Stored data

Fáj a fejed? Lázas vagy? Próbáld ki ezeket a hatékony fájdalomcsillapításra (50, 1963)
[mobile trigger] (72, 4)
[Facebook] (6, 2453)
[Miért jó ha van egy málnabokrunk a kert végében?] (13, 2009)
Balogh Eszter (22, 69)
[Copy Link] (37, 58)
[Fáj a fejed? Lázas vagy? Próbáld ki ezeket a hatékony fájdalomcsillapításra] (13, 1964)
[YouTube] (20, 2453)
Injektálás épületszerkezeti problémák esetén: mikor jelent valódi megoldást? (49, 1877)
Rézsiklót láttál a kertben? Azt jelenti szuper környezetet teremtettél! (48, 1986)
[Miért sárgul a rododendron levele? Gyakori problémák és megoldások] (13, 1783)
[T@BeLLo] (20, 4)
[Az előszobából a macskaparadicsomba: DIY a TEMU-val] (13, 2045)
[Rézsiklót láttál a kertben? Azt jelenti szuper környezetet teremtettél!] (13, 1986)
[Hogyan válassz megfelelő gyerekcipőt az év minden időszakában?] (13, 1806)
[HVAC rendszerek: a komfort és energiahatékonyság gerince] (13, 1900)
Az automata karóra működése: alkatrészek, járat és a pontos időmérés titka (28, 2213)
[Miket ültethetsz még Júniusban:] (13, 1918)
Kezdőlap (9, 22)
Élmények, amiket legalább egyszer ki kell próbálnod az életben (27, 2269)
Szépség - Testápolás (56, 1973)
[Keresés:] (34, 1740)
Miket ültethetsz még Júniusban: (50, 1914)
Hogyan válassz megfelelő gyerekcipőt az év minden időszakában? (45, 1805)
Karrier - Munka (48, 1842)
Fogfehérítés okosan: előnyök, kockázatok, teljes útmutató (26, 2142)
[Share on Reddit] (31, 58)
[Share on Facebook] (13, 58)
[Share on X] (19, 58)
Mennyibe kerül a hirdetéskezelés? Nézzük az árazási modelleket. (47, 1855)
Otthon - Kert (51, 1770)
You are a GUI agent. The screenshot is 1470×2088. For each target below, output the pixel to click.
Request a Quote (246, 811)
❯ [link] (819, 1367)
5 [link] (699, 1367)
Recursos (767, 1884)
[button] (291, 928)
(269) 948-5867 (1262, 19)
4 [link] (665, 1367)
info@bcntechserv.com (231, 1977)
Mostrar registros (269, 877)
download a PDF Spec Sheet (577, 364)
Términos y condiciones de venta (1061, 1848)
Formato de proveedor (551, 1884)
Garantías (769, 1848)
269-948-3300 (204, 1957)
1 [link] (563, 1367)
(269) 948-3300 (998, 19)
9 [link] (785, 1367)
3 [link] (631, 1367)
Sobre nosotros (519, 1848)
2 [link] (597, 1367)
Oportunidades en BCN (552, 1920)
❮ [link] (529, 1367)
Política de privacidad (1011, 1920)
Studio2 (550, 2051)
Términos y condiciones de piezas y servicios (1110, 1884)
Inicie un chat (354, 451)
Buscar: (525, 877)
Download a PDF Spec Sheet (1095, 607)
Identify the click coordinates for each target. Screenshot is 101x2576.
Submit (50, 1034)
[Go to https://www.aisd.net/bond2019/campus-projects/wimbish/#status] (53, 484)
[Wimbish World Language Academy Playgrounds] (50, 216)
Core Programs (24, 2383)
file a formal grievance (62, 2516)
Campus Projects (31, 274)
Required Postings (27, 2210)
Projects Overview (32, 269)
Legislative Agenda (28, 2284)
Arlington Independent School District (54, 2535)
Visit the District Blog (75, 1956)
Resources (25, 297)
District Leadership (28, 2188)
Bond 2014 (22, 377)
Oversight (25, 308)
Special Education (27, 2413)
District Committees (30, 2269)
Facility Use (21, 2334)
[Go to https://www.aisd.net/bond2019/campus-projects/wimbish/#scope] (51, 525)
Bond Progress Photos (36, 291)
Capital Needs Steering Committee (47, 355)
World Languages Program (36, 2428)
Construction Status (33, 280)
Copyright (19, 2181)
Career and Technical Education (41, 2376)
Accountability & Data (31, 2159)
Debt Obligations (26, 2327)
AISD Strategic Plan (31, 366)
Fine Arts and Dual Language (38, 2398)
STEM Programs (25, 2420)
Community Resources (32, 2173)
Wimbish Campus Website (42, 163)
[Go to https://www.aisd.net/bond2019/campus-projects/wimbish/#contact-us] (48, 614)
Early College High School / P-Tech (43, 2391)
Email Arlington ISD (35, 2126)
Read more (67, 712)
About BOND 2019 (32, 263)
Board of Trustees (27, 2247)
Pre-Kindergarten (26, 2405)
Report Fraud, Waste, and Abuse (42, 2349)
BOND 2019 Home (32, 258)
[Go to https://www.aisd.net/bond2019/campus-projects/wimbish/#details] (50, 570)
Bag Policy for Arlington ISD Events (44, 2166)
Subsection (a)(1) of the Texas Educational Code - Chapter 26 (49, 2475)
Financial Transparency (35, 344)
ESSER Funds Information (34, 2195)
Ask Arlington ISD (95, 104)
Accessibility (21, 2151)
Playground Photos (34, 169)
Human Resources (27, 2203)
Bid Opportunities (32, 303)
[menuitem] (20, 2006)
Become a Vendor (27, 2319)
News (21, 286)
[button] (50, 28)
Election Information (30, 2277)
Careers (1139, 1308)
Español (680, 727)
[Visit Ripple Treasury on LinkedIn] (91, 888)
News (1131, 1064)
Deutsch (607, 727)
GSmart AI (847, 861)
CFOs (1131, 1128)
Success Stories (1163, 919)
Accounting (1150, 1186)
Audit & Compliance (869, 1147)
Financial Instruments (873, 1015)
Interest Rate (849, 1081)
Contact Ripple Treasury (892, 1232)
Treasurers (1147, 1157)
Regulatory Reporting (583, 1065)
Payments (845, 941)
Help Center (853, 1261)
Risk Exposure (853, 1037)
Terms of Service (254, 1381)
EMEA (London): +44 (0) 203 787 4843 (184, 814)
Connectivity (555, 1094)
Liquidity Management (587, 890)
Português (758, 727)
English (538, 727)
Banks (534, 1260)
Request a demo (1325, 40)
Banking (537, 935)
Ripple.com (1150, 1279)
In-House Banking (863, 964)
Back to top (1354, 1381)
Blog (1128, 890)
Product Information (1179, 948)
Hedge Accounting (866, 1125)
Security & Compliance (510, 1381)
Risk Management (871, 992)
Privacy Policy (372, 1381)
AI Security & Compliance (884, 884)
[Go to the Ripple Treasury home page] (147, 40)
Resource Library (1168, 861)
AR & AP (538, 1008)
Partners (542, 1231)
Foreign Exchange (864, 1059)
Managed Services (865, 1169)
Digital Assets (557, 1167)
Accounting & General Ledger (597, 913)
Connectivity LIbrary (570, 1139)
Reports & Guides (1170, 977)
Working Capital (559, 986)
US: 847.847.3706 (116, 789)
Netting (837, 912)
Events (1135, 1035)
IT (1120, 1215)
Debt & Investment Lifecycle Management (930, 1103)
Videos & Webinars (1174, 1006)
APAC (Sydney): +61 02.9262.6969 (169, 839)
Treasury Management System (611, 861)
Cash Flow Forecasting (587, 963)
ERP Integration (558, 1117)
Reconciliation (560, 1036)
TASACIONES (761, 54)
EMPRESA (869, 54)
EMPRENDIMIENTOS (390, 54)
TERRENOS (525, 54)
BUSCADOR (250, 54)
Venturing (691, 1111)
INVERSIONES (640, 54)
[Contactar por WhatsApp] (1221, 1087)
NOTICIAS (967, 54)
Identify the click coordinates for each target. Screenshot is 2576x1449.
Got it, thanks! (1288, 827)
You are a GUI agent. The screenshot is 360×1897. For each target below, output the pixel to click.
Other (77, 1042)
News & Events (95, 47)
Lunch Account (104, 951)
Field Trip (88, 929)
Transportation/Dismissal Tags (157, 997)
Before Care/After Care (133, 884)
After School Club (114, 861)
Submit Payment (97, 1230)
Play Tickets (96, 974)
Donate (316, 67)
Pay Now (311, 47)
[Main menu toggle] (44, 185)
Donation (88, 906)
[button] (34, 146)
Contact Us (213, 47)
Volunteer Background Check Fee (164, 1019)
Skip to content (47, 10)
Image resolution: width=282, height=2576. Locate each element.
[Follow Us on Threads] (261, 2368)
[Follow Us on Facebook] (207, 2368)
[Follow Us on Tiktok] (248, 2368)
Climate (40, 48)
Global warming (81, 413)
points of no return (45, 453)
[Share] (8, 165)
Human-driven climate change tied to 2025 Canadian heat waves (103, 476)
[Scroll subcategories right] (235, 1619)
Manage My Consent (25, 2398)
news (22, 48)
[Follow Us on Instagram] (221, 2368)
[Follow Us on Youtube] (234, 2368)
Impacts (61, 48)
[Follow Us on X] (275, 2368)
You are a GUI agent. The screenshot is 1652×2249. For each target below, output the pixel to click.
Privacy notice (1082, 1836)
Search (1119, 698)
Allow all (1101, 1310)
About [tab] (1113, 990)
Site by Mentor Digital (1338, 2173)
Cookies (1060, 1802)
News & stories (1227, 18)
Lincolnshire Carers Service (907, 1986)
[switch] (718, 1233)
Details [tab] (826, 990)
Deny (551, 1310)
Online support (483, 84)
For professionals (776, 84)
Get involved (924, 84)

§ **WORK REQUEST**:
Please print exactly the lines of the entries above, beginning with the line that contains "EMPRENDIMIENTOS (390, 54)" and ending with the last line.

§ **ANSWER TO THE EXERCISE**:
EMPRENDIMIENTOS (390, 54)
TERRENOS (525, 54)
BUSCADOR (250, 54)
Venturing (691, 1111)
INVERSIONES (640, 54)
[Contactar por WhatsApp] (1221, 1087)
NOTICIAS (967, 54)
Identify the click coordinates for each target. Screenshot is 2576x1449.
Got it, thanks! (1288, 827)
You are a GUI agent. The screenshot is 360×1897. For each target below, output the pixel to click.
Other (77, 1042)
News & Events (95, 47)
Lunch Account (104, 951)
Field Trip (88, 929)
Transportation/Dismissal Tags (157, 997)
Before Care/After Care (133, 884)
After School Club (114, 861)
Submit Payment (97, 1230)
Play Tickets (96, 974)
Donate (316, 67)
Pay Now (311, 47)
[Main menu toggle] (44, 185)
Donation (88, 906)
[button] (34, 146)
Contact Us (213, 47)
Volunteer Background Check Fee (164, 1019)
Skip to content (47, 10)
Image resolution: width=282, height=2576. Locate each element.
[Follow Us on Threads] (261, 2368)
[Follow Us on Facebook] (207, 2368)
[Follow Us on Tiktok] (248, 2368)
Climate (40, 48)
Global warming (81, 413)
points of no return (45, 453)
[Share] (8, 165)
Human-driven climate change tied to 2025 Canadian heat waves (103, 476)
[Scroll subcategories right] (235, 1619)
Manage My Consent (25, 2398)
news (22, 48)
[Follow Us on Instagram] (221, 2368)
[Follow Us on Youtube] (234, 2368)
Impacts (61, 48)
[Follow Us on X] (275, 2368)
You are a GUI agent. The screenshot is 1652×2249. For each target below, output the pixel to click.
Privacy notice (1082, 1836)
Search (1119, 698)
Allow all (1101, 1310)
About [tab] (1113, 990)
Site by Mentor Digital (1338, 2173)
Cookies (1060, 1802)
News & stories (1227, 18)
Lincolnshire Carers Service (907, 1986)
[switch] (718, 1233)
Details [tab] (826, 990)
Deny (551, 1310)
Online support (483, 84)
For professionals (776, 84)
Get involved (924, 84)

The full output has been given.